Agriculture in The People's Republic of China - Challenges - Inefficiencies in The Agricultural Market

Inefficiencies in The Agricultural Market

Despite rapid growth in output, the Chinese agricultural sector still faces several challenges. Farmers in several provinces, such as Shandong, Zhejiang, Anhui, Liaoning, and Xinjiang often have a hard time selling their agricultural products to customers due to a lack of information about current market conditions.

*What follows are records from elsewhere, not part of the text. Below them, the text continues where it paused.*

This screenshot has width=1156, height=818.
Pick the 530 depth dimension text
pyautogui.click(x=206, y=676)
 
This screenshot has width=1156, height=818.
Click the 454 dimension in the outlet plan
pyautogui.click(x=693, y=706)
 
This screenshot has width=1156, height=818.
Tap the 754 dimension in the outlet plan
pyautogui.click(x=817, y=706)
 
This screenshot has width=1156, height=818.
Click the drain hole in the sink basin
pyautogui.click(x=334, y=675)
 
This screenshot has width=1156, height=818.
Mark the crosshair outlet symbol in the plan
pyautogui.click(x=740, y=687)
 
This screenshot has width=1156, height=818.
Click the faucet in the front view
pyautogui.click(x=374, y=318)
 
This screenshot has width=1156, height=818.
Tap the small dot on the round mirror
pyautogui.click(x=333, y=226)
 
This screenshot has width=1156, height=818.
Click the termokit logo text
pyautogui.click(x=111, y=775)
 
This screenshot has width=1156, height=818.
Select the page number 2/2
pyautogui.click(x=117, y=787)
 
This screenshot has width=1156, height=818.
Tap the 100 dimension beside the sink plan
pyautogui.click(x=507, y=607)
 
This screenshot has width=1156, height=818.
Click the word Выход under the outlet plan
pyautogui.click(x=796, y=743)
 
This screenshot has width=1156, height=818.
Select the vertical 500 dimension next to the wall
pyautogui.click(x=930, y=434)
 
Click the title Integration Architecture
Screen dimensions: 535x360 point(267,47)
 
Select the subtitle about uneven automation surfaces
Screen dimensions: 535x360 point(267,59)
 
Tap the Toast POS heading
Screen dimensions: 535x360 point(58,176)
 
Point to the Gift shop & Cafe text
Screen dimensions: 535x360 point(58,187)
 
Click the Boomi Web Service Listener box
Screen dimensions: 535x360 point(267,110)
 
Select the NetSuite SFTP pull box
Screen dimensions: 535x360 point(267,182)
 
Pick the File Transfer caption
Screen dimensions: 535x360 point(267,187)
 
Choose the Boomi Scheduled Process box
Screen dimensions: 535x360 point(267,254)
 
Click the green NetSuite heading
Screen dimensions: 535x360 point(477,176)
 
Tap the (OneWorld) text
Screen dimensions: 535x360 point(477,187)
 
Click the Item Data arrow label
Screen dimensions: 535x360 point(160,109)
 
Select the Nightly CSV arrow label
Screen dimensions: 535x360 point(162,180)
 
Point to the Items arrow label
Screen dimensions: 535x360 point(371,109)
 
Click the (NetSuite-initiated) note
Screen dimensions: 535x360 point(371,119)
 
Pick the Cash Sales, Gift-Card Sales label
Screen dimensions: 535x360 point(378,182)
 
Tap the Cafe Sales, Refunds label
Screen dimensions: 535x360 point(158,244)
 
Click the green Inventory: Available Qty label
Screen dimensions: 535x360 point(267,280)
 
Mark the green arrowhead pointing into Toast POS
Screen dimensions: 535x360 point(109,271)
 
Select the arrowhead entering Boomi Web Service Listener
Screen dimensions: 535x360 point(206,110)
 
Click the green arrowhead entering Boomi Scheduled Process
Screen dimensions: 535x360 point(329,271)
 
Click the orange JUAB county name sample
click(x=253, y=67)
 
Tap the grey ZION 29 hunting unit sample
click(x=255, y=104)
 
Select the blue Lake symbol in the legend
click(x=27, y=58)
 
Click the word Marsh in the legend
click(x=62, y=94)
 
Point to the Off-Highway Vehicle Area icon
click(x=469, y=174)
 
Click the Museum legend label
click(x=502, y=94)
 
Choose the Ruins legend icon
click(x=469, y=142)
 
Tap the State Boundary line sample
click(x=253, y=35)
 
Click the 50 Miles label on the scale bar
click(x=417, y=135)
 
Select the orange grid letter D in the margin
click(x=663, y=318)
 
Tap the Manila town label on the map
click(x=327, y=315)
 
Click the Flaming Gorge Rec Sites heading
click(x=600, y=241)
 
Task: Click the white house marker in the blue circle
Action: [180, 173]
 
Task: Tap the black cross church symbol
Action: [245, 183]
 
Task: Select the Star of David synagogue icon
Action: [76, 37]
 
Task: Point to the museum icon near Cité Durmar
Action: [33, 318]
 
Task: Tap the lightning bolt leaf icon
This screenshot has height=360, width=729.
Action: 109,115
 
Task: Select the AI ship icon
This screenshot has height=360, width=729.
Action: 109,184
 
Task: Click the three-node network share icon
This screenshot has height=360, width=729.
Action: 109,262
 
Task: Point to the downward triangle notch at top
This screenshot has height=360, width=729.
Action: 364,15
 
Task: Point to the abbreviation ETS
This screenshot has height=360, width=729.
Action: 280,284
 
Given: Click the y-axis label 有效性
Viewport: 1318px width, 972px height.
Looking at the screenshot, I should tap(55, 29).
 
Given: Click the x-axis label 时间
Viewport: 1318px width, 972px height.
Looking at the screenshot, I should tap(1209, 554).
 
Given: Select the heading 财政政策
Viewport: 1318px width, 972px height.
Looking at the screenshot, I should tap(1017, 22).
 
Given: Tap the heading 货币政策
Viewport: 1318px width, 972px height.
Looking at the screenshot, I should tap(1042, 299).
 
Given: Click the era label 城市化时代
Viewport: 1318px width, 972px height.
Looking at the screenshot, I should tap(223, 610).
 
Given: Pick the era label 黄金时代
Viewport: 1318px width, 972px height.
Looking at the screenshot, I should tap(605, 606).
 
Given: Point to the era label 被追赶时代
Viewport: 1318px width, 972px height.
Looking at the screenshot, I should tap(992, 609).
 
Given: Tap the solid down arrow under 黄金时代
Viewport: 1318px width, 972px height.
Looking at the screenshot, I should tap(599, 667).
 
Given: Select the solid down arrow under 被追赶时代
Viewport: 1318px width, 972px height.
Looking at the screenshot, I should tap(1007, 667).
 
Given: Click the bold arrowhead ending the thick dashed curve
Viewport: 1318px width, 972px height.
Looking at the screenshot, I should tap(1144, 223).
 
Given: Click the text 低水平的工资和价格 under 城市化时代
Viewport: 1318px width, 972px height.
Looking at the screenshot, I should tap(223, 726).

Between the producing farmer in the countryside and the end-consumer in the cities there is a chain of intermediaries. Because of a lack of information flows through them, farmers find it difficult to foresee the demand for different types of fruits and vegetables. In order to maximize their profits they therefore opt to produce those fruits and vegetables that created the highest revenues for farmers in the region in the previous year. If, however, most farmers do so, this causes the supply of fresh products to fluctuate substantially year on year. Relatively scarce products in one year are produced in excess the following year because of expected higher profit margins. The resulting excess supply, however, forces farmers to reduce their prices and sell at a loss. The scarce, revenue creating products of one year become the over-abundant, loss-making products in the following, and vice-versa.

Efficiency is further impaired in the transportation of agricultural products from the farms to the actual markets. According to figures from the Commerce Department up to 25% of fruits and vegetables rot before being sold, compared to around 5% in a typical developed country. As intermediaries cannot sell these rotten fruits they pay farmers less than they would if able to sell all or most of the fruits and vegetables. This reduces farmer’s revenues although the problem is caused by post-production inefficiencies, which they are not themselves aware of during price negotiations with intermediaries.

These information and transportation problems highlight inefficiencies in the market mechanisms between farmers and end consumers, impeding farmers from taking advantage of the fast development of the rest of the Chinese economy. The resulting small profit margin does not allow them to invest in the necessary agricultural inputs (machinery, seeds, fertilizers, etc.) to raise productivity and improve their standards of living, from which the whole of the Chinese economy would benefit. This in turn increases the exodus of people from the countryside to the cities, which already face urbanization issues.